Land cover and land use changes are modelled independently. This enables explicit consideration and control of natural vegetation dynamics and anthropogenic decisions. However, because they influence one another, their interactions are incorporated into the modelling framework. A land use change induces corresponding land cover changes, and conversely, land cover changes may trigger a land use change, for instance, in cases of abandonment.

While the first five principles constitute the foundational basis of the FORESCEM to simulate land change processes, modelling LUCC based on narratives co-constructed with stakeholders introduces two additional principles that underpin its conceptual and methodological design:

6.

Narratives provide information on the transition rules governing both LUCC, as well as on the interactions between them, enabling the simulation of complex and interdependent LUCC processes, as described in principle (5).

7.

Narratives may incorporate temporal variations in LUCC, including shifts in rates, directions, or durations, either in future land demand or in their spatial allocation’s drivers. These variations may diverge from historical trends (e.g., a slowdown in urban expansion), involve abrupt disruptions (e.g., the development of a new housing estate following planning decisions, or a spatially random land-use shift resulting from deforestation or reforestation), or arise from unexpected events (e.g., wildfires). In FORESCEM, deviations from LUCC trends are operationalized through three distinct mechanisms: events, policies and a scenario-based future land demand. Events represent sudden, discrete land changes. Policies, by contrast, represent broader spatial constraints that facilitate or restrict the allocation of specific land uses or land covers over the long term. The land demand is set a priori, may result from external (expert-based or modelling) approaches, and drives trend-breaking LUCC simulation. Such an approach is quite common nowadays, while the majority of published articles still use Markov-based trend land demand to simulate future LUCC as illustrated by [26].

3.1.2. Architecture and Functioning

The FORESCEM is built on a modular architecture and developed in Python to ensure flexibility and adaptability to multiple research contexts, and to future modelling needs. It integrates all the processing components necessary to perform LUCC simulations, including transition, calibration, and simulation modules (Figure 2). It is freely available for non-profit uses (https://gitlab.in2p3.fr/letg/forescem/forescem), accessed on 14 April 2026.

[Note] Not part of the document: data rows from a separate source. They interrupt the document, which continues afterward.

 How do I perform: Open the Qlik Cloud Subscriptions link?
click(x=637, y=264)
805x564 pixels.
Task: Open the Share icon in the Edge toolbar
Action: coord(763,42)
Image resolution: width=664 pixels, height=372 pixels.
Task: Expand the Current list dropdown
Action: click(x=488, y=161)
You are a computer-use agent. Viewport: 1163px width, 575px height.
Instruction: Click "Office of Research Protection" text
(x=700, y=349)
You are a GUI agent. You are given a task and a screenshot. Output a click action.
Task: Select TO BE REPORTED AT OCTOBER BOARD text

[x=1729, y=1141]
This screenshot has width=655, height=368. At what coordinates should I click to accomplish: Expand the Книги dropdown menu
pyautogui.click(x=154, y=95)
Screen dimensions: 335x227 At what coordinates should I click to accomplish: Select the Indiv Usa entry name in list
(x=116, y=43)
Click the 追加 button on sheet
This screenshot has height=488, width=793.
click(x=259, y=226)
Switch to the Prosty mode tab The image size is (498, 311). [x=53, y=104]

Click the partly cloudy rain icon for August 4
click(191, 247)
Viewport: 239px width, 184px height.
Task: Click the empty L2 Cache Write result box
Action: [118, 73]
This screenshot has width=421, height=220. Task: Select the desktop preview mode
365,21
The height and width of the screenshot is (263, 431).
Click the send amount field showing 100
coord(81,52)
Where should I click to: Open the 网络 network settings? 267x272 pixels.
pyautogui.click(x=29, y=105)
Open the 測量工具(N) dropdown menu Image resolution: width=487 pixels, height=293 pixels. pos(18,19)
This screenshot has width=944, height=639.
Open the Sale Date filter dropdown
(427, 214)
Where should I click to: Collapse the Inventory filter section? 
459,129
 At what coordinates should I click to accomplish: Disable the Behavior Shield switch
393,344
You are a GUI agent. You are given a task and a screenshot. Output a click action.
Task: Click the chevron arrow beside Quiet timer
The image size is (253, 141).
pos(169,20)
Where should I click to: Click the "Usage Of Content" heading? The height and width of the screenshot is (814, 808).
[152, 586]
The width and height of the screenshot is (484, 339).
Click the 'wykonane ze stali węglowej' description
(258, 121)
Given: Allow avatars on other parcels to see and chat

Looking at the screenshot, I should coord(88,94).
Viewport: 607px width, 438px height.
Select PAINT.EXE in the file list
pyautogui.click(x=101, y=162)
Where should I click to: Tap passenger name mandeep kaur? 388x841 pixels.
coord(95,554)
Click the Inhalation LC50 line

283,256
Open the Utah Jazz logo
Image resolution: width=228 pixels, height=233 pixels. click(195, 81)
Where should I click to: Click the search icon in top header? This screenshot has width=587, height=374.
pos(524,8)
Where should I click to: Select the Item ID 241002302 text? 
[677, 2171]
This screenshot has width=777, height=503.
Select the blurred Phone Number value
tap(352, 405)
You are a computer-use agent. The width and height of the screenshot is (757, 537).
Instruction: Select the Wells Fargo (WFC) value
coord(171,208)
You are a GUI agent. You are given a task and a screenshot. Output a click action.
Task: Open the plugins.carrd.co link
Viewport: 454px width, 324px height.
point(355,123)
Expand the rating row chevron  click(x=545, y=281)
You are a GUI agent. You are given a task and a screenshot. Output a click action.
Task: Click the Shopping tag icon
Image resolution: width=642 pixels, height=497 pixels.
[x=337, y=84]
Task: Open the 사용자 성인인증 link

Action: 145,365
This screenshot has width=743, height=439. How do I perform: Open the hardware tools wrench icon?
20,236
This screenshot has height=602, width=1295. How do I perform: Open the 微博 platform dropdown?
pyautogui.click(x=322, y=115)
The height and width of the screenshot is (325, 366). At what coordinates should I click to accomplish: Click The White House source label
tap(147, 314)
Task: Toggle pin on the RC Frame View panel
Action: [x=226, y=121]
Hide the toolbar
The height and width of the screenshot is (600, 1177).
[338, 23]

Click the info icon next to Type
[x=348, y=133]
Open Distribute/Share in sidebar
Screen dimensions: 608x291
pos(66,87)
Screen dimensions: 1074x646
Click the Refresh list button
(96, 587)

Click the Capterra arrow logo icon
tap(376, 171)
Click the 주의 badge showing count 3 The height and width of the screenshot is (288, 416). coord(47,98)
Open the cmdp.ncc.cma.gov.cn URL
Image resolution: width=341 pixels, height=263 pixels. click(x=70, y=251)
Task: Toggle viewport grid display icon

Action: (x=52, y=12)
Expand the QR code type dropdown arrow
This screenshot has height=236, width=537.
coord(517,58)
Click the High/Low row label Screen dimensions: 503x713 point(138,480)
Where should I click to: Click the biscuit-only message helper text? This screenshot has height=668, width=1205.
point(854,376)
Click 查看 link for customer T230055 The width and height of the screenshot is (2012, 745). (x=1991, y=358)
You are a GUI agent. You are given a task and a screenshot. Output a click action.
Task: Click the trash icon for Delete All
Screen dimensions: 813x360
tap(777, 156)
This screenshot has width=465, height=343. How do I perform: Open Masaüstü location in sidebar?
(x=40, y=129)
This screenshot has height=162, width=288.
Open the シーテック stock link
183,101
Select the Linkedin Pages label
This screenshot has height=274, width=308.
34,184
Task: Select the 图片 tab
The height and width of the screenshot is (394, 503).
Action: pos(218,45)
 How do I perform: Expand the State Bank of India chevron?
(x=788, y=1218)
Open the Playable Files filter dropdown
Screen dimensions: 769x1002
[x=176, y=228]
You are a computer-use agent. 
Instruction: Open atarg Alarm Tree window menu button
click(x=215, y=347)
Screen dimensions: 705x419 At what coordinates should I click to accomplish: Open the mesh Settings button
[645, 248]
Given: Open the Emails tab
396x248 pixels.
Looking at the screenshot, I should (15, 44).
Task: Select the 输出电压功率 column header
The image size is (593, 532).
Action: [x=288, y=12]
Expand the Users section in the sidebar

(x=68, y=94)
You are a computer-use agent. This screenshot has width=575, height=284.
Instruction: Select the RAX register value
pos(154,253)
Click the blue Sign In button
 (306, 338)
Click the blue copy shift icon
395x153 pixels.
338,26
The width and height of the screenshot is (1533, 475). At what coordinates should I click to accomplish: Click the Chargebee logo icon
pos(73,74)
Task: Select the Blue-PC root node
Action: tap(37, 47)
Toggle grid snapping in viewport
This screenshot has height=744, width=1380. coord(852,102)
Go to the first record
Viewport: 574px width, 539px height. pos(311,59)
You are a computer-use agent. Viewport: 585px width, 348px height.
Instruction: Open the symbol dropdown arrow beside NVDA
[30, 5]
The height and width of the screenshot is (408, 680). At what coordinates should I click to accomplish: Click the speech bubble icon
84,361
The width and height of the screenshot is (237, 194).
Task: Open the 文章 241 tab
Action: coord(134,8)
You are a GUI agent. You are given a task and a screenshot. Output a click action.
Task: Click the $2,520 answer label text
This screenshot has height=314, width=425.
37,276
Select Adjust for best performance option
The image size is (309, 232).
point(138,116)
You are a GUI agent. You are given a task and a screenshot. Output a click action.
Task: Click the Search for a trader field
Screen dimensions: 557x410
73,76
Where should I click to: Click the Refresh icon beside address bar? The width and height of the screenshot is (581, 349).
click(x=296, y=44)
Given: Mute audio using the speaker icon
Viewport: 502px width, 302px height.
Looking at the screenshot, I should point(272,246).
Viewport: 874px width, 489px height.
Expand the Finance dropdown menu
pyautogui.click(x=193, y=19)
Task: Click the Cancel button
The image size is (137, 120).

The transition module infers all land cover transitions based on two reference maps corresponding to different time points. When external information is not explicitly provided, future land cover demand can be estimated using a Markov chain approach. The transition module also assists users in identifying unrealistic or implausible transitions and in preparing the transition matrix used for simulation. For example, a direct transition from meadows to forest—observed over a long interval—may be flagged if it omits intermediate stages, such as shrub encroachment, which are required for ecological plausibility. The calibration module aims at providing suitability maps. There is no predefined limit on the number of drivers that can be considered. Logistic regression is employed to generate statistical models, as used by [26,32]. This method is widely adopted in well-established land change models [25,43] and facilitates the interpretation of the relative influence of the drivers. Finally, the simulation module loads all required inputs, including spatial masks, probability maps and policy and event layers, and executes the simulation. In this study, land cover allocation is performed by selecting, for each parcel, the land cover type that maximizes the computed probability while respecting the annual land demand and transition rules.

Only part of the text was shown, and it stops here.